I am trying to find a closed form for this infinite series: $$ S=\sum_{n=1}^{\infty}\frac{4^nH_n}{n^2{2n\choose n}}$$ Whith $H_n=\sum\limits_{k=1}^{n}\frac{1}{k}$ the harmonic numbers.
I found this integral representation of S:
$$S=2\int_{0}^{1}\frac{x}{1-x^2}\left(\frac{\pi^2}{2}-2\arcsin^2(x)\right)dx$$
Sketch of a proof:
Recall the integral representation of the harmonic numbers: $H_n=\displaystyle\int_{0}^{1}\frac{1-x^n}{1-x}dx$
By plugging it into the definition of S and interchanging the order of summation between $\displaystyle\sum$ and $\displaystyle\int$ (justified by the uniform convergence of the function series $\displaystyle\sum\left(x\to\frac{4^n}{n^2{2n\choose n}}\frac{1-x^n}{1-x}\right)$, because $\forall x\in[0,1],\frac{1-x^n}{1-x}<n$), we get: $$S=\int_{0}^{1}\frac{1}{1-x}\sum\limits_{n=1}^{\infty}\frac{4^n(1-x^n)}{n^2{2n\choose n}}dx$$ $$=\int_{0}^{1}\frac{1}{1-x}\left(\sum\limits_{n=1}^{\infty}\frac{4^n}{n^2{2n\choose n}}-\sum\limits_{n=1}^{\infty}\frac{(4x)^n}{n^2{2n\choose n}}\right)dx$$ $$=\int_{0}^{1}\frac{1}{1-x}\left(\frac{\pi^2}{2}-\sum\limits_{n=1}^{\infty}\frac{(4x)^n}{n^2{2n\choose n}}\right)dx$$ Using the result $\displaystyle\sum\limits_{n=1}^{\infty}\frac{4^n}{n^2{2n\choose n}}=\frac{\pi^2}{2}$.

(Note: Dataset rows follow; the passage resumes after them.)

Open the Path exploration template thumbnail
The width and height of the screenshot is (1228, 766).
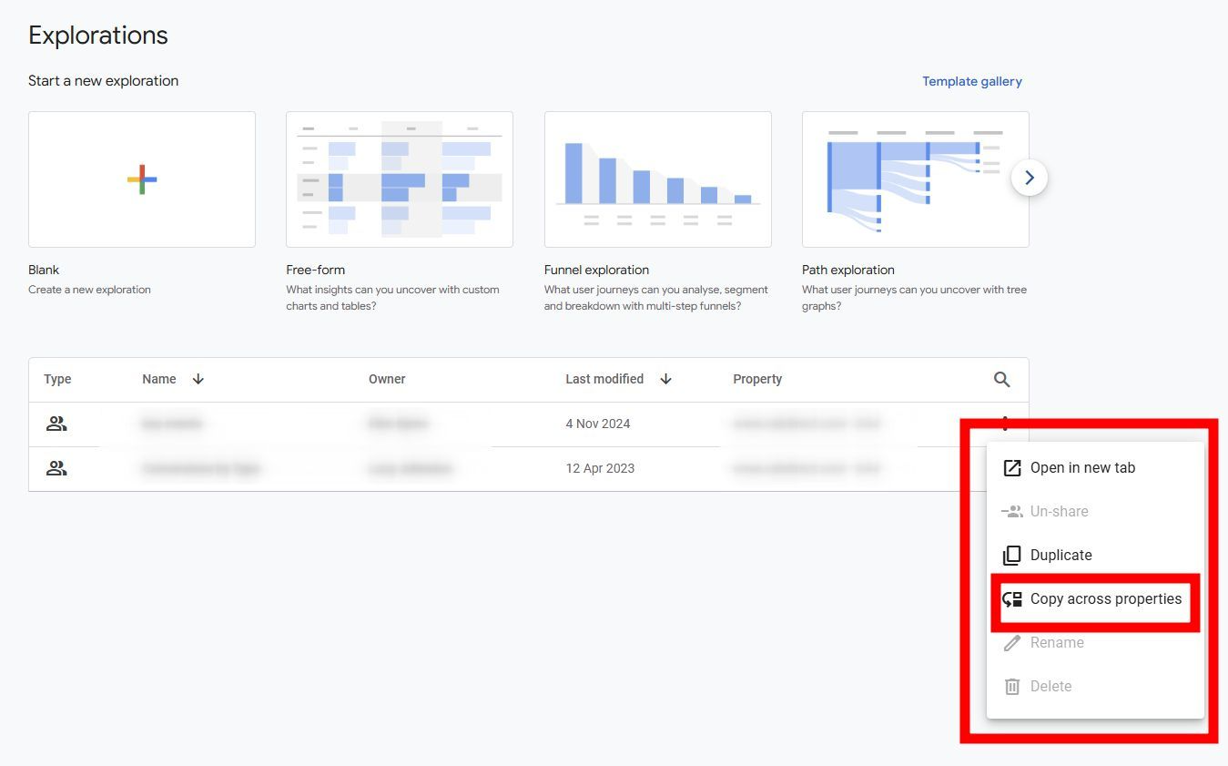coord(916,179)
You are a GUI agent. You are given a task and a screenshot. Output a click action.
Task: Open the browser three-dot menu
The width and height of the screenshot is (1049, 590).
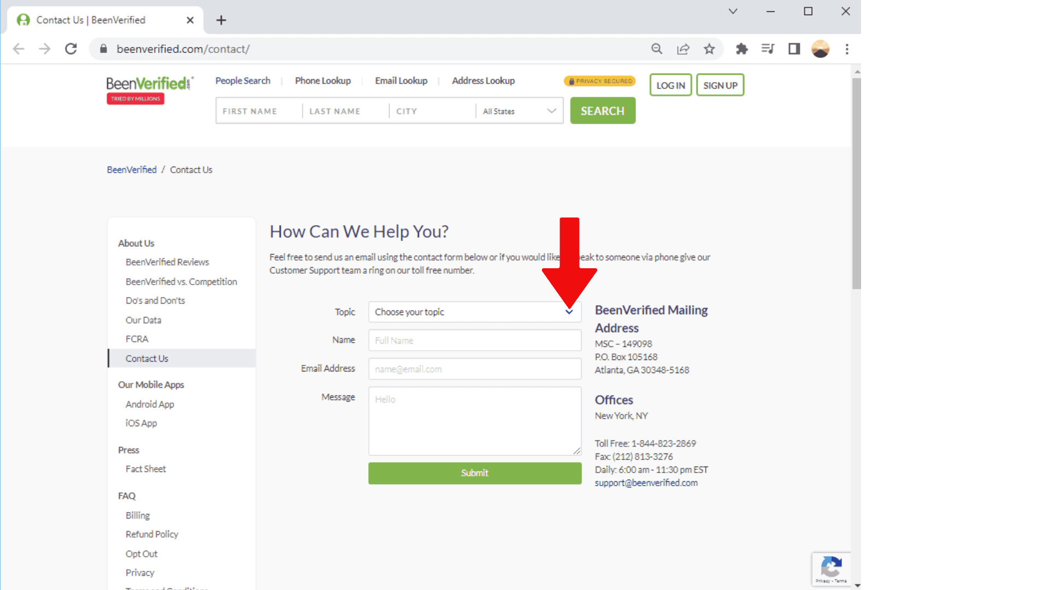(x=847, y=49)
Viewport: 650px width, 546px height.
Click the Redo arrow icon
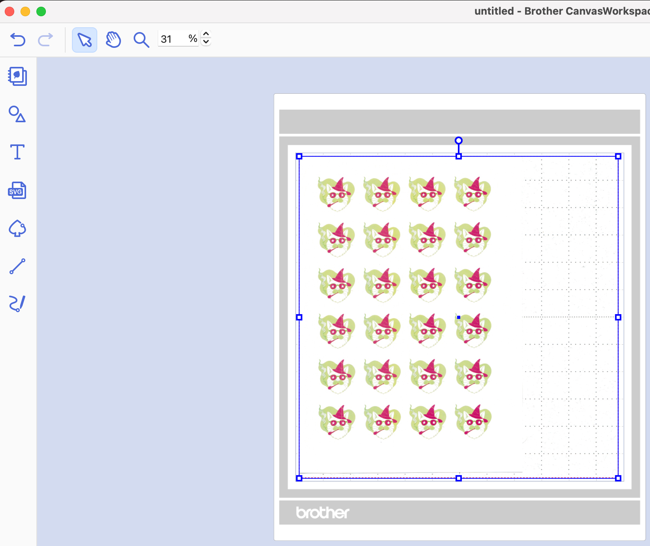pos(45,40)
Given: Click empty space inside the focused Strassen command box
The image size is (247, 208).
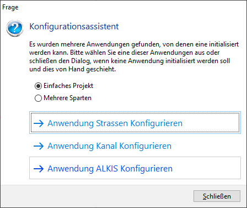Looking at the screenshot, I should [x=211, y=122].
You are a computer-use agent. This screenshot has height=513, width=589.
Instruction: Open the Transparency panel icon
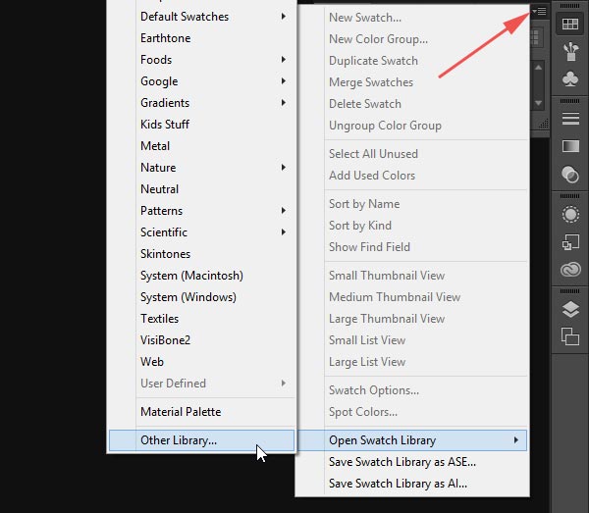570,175
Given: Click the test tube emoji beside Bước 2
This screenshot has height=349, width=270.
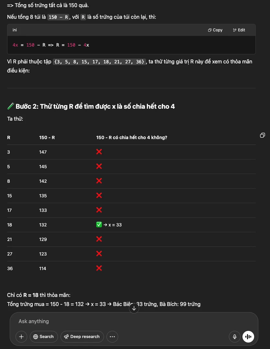Looking at the screenshot, I should click(x=10, y=106).
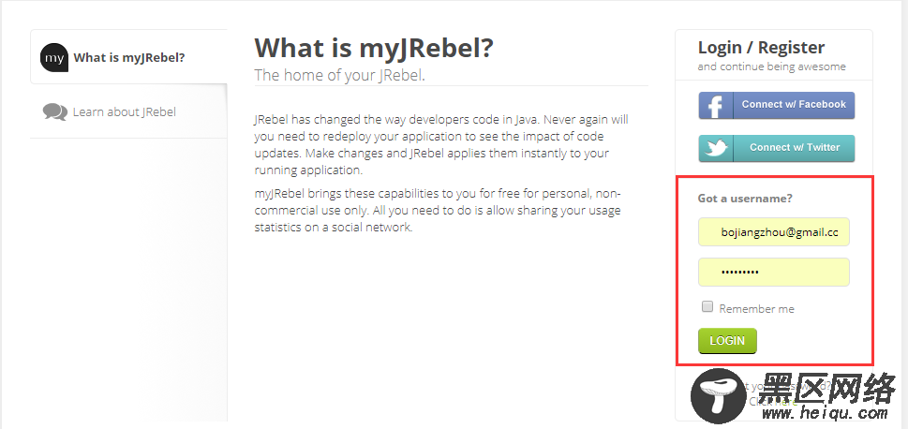
Task: Select 'Connect w/ Twitter' button text
Action: tap(795, 147)
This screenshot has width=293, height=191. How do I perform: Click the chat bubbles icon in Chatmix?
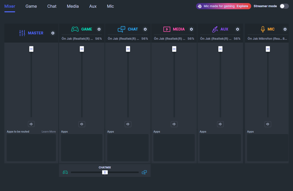(x=144, y=172)
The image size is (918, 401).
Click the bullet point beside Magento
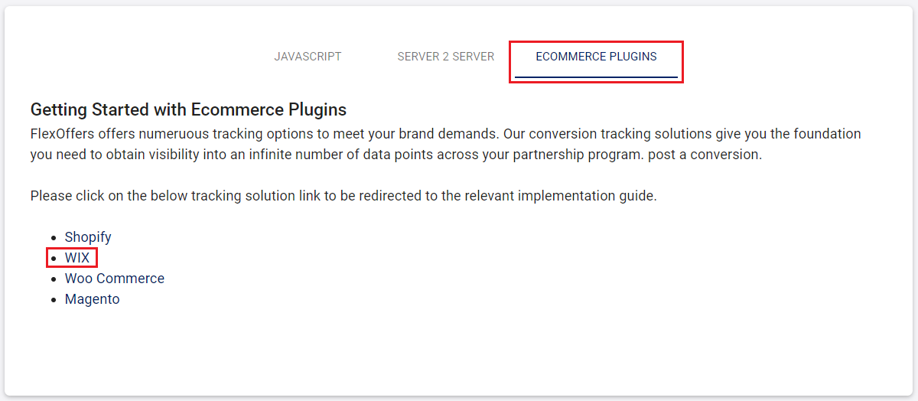[x=54, y=300]
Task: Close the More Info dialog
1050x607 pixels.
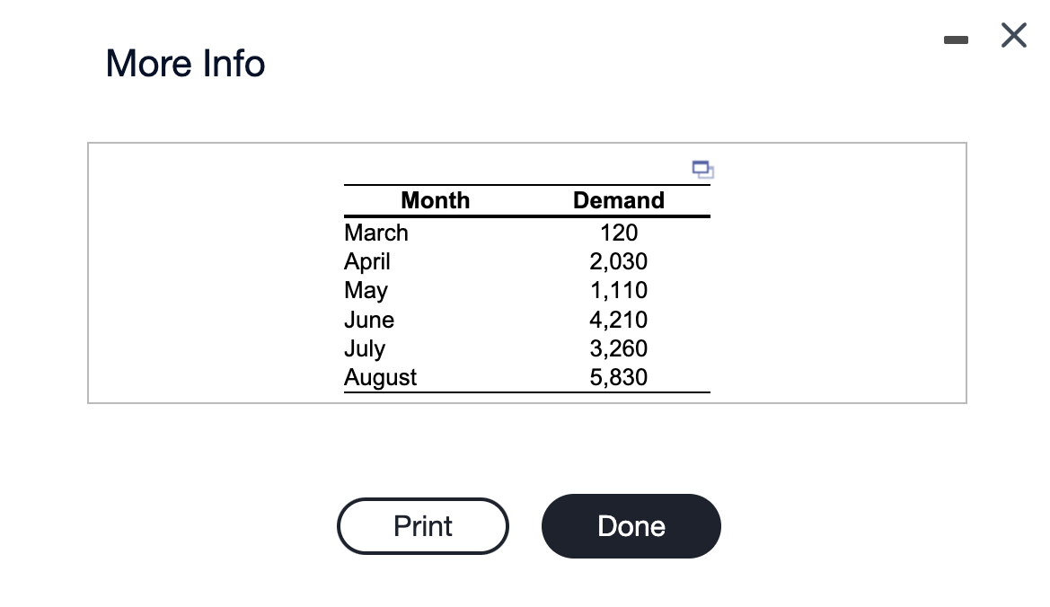Action: point(1012,37)
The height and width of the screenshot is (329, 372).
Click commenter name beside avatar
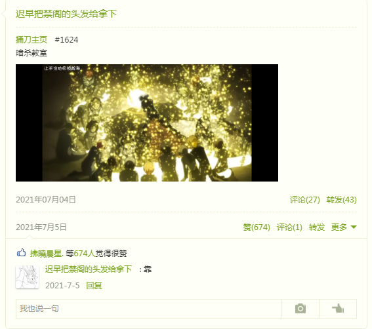pyautogui.click(x=89, y=269)
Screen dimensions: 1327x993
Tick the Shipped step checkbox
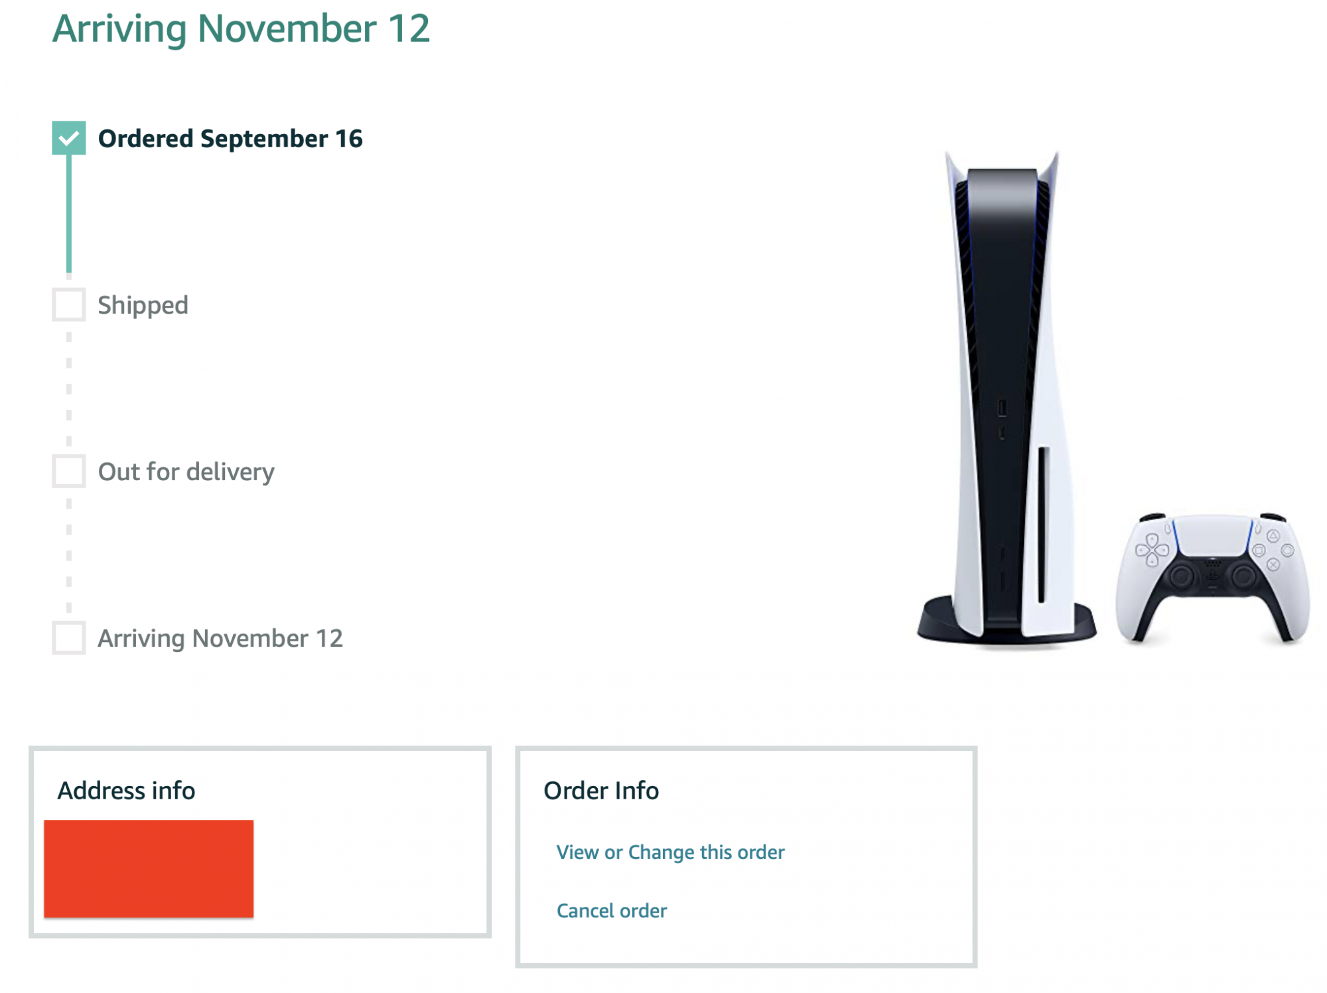(x=69, y=304)
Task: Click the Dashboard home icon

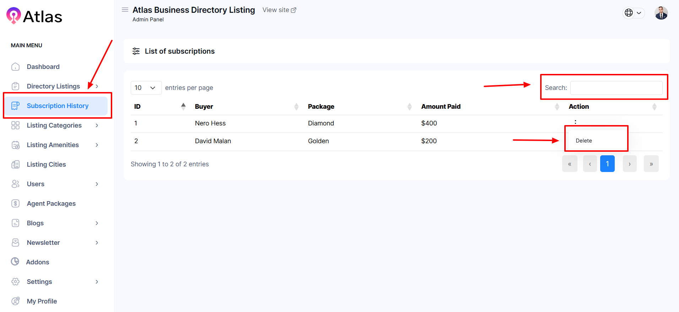Action: (x=16, y=67)
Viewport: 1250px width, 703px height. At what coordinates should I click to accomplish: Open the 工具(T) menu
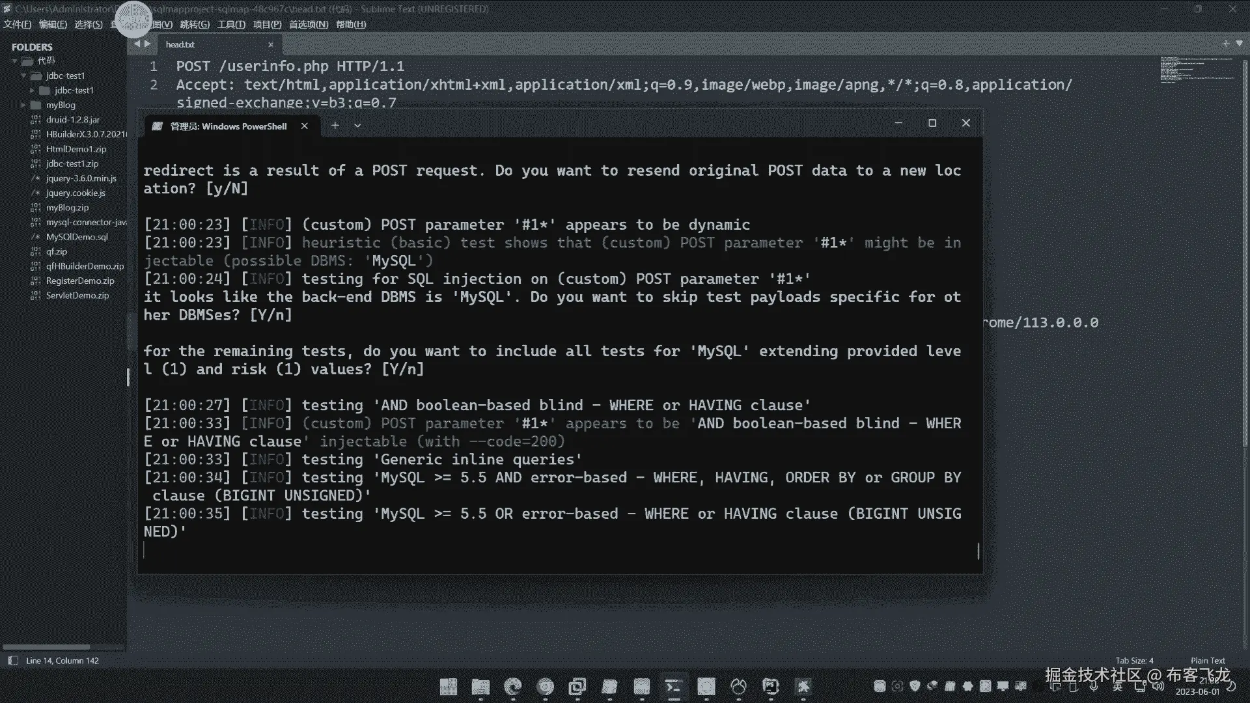pyautogui.click(x=231, y=24)
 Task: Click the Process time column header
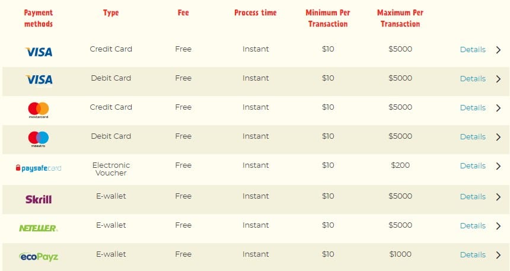[x=256, y=12]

At that point, we will rely on the taylor series expansion of $\arcsin^2$: $$\arcsin^2(x)=\frac{1}{2}\sum\limits_{n=1}^{\infty}\frac{4^n}{n^2{2n\choose n}}x^{2n}, |x|<1$$ Out of which we get $\displaystyle\sum\limits_{n=1}^{\infty}\frac{(4x)^n}{n^2{2n\choose n}}=2\arcsin^2\left(\sqrt{x}\right)$
So,
$$S=\int_{0}^{1}\frac{1}{1-x}\left(\frac{\pi^2}{2}-2\arcsin^2\left(\sqrt{x}\right)\right)dx$$
Which, through the substitution $u=\sqrt{x}$, gives the integral representation above.
But beyond that, nothing so far. I tried to use the integral representation of $\frac{H_n}{n}$ to switch the order of summation, but it didn't lead anywhere. Any suggestion?